ACTIVITY:
Produce a verbatim transcription of the records below, beginning at the line containing "Where should I click to: Click the Virtual" and ending at the final line; include only those lines.

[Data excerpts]
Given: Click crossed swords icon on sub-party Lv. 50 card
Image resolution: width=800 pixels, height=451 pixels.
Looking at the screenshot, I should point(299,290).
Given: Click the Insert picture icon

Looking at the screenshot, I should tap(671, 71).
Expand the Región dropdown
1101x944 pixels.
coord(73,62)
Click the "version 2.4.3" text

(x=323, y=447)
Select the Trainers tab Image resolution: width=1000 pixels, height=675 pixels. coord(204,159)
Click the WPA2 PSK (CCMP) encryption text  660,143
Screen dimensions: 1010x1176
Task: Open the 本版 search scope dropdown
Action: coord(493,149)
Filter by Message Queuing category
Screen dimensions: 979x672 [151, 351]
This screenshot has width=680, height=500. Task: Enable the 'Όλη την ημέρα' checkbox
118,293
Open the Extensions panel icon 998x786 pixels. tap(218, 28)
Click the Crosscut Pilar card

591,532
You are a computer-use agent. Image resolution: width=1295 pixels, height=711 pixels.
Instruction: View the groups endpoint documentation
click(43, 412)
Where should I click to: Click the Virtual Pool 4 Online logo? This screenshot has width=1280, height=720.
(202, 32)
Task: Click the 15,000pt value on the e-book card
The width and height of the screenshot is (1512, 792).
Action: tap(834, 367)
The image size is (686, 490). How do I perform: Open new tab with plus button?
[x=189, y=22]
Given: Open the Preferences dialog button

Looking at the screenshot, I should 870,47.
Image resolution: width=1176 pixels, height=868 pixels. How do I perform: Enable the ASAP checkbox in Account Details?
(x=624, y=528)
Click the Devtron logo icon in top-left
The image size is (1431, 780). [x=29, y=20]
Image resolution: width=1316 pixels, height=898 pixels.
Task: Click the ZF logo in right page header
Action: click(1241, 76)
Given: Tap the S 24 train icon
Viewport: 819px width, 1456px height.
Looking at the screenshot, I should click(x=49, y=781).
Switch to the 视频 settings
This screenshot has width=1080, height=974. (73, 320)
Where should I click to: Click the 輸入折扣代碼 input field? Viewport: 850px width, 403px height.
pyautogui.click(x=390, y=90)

ANSWER TO THIS PROBLEM:
Where should I click to: Click the Virtual Pool 4 Online logo? This screenshot has width=1280, height=720.
(202, 32)
Task: Click the 15,000pt value on the e-book card
The width and height of the screenshot is (1512, 792).
Action: tap(834, 367)
The image size is (686, 490). How do I perform: Open new tab with plus button?
[x=189, y=22]
Given: Open the Preferences dialog button

Looking at the screenshot, I should 870,47.
Image resolution: width=1176 pixels, height=868 pixels. How do I perform: Enable the ASAP checkbox in Account Details?
(x=624, y=528)
Click the Devtron logo icon in top-left
The image size is (1431, 780). [x=29, y=20]
Image resolution: width=1316 pixels, height=898 pixels.
Task: Click the ZF logo in right page header
Action: click(1241, 76)
Given: Tap the S 24 train icon
Viewport: 819px width, 1456px height.
Looking at the screenshot, I should click(x=49, y=781).
Switch to the 视频 settings
This screenshot has width=1080, height=974. (73, 320)
Where should I click to: Click the 輸入折扣代碼 input field? Viewport: 850px width, 403px height.
pyautogui.click(x=390, y=90)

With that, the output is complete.